CMAL, which owns the vessels, has produced two groups of names inspired by the landscape and history of Harris and North Uist. Voters can select one name from each group, and the two most popular names will be given to the sister vessels.
The shortlisted names are:
Eubhal — The highest hill on North Uist
Eilean Dorcha — A Gaelic name given to Benbecula, meaning Dark Island in English
Claymore — The word ‘claymore’ comes from the Gaelic Claidheamh Mòr, meaning ‘great sword’; a historical name previously given to iconic vessels
Orasay —A tidal island in South Uist and a bay in North Uist
Pioneer — A historical name previously given to iconic vessels, including one that served similar routes in the mid-1980s
Scotasay — A small island just off the East coast of Harris
Clisham — The highest mountain in the Outer Hebrides, located on North Harris
Lochmor — A historical name previously given to a vessel that served ports of the Little Minch
Kevin Hobbs, chief executive of CMAL, said:
“The two new vessels for the Little Minch routes will be a welcome addition to our fleet – however, they are currently nameless.

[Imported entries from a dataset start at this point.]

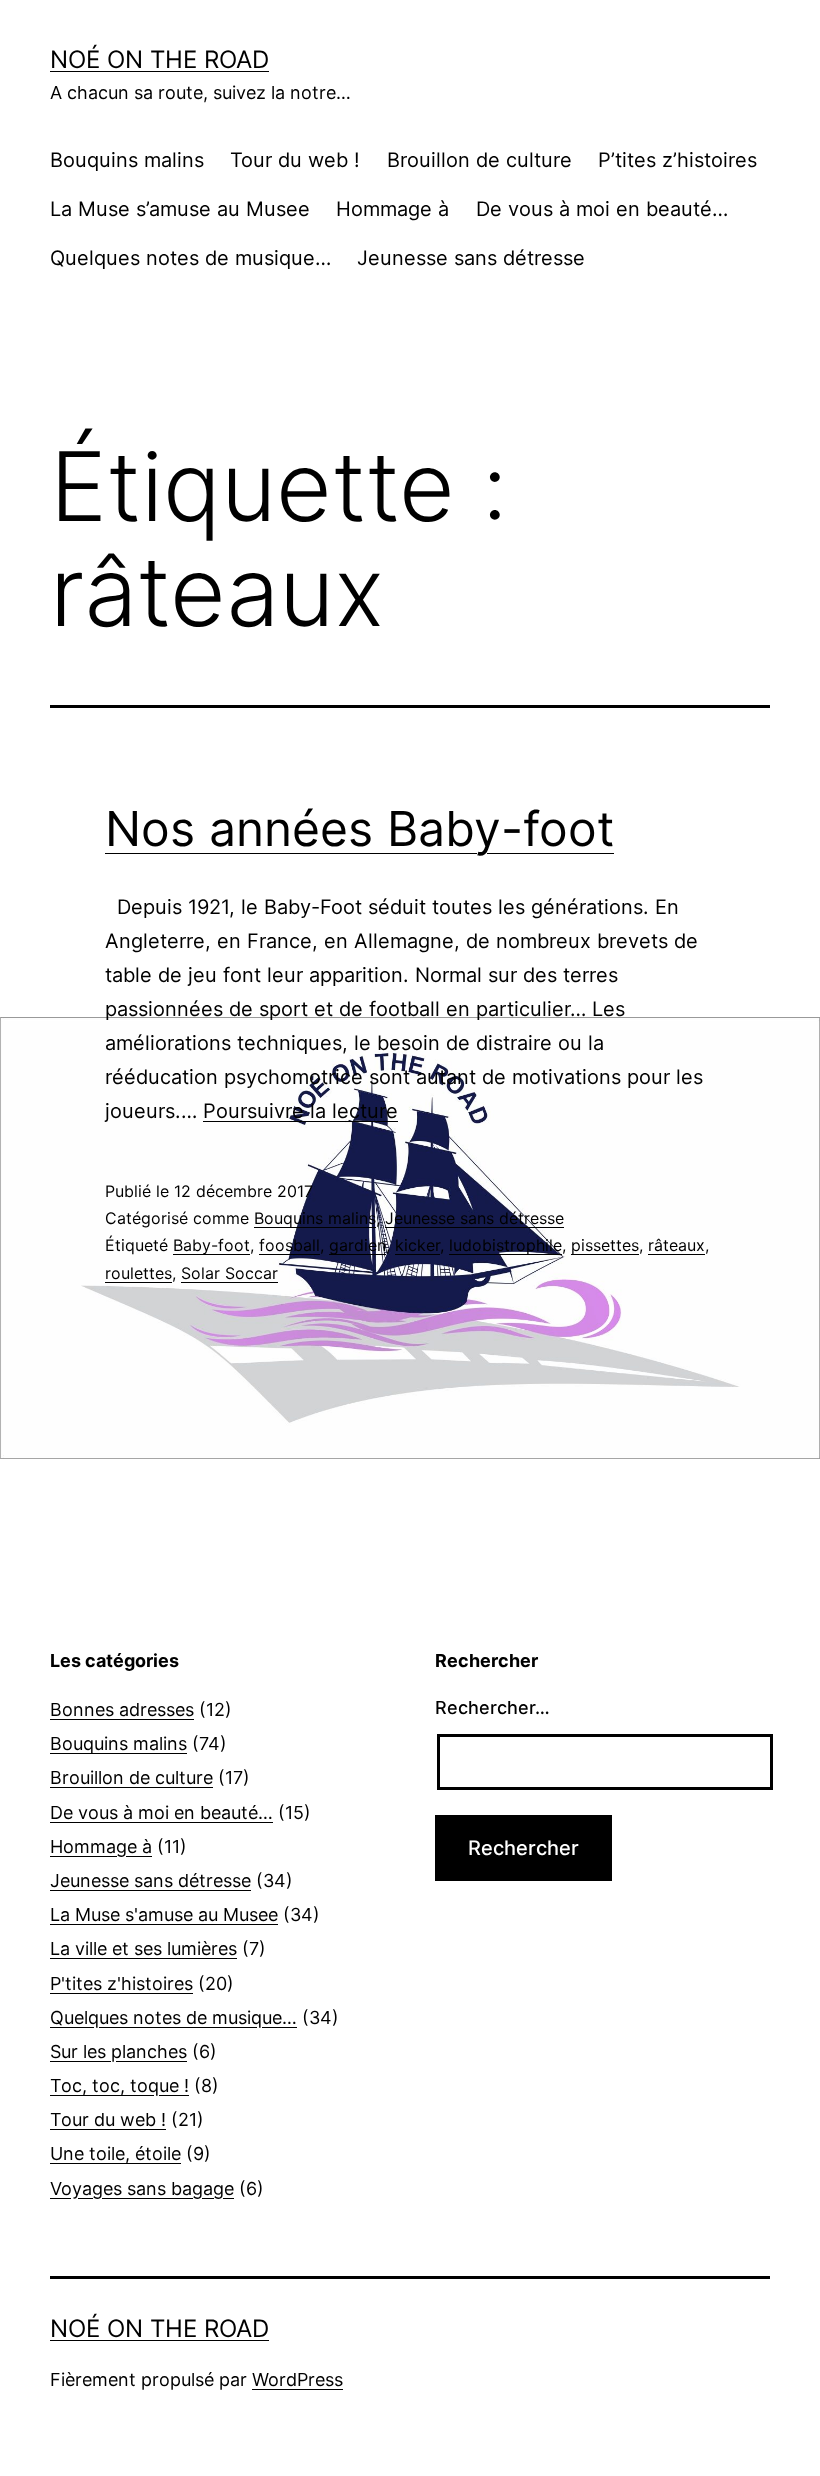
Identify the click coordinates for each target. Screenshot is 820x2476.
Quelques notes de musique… (190, 258)
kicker (417, 1245)
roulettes (138, 1273)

“We have compiled a strong list of names, each having a connection to the islands these ships will serve. I look forward to seeing which ones prove most popular amongst the public.”
Minister for Transport, Fiona Hyslop, said:
“It’s good to see the potential names for both Little Minch vessels all have strong connections to local landmarks and Scottish heritage.
“I would encourage people to cast their votes to ensure the new vessels have suitable titles for when they formally join the fleet serving the Clyde and Hebrides.”
Work on the ferries is progressing well at Cemre Shipyard in Turkey, with the steel cutting of the first Little Minch vessel having taken place in May 2023. Delivery of both vessels is expected towards the second half of 2025.
The ferries will be designed and built to the same specification as the two new vessels for Islay, MV Isle of Islay and MV Loch Indaal.
Both Little Minch vessels have a clear focus on optimising freight and passenger accommodation, with capacity for up to 450 passengers and 100 cars or 14 commercial vehicles. This will improve the overall resilience of the wider fleet.
The Little Minch vessels form part of a programme of investment by CMAL, funded through Scottish Government commitments to capital investments of around £700 million in ferry infrastructure and related services over the five years from 2021 to 2026. Wider plans will deliver other new small and major vessels for the fleet and upgrades of harbour infrastructure, with future options being considered through the emerging Islands Connectivity Plan.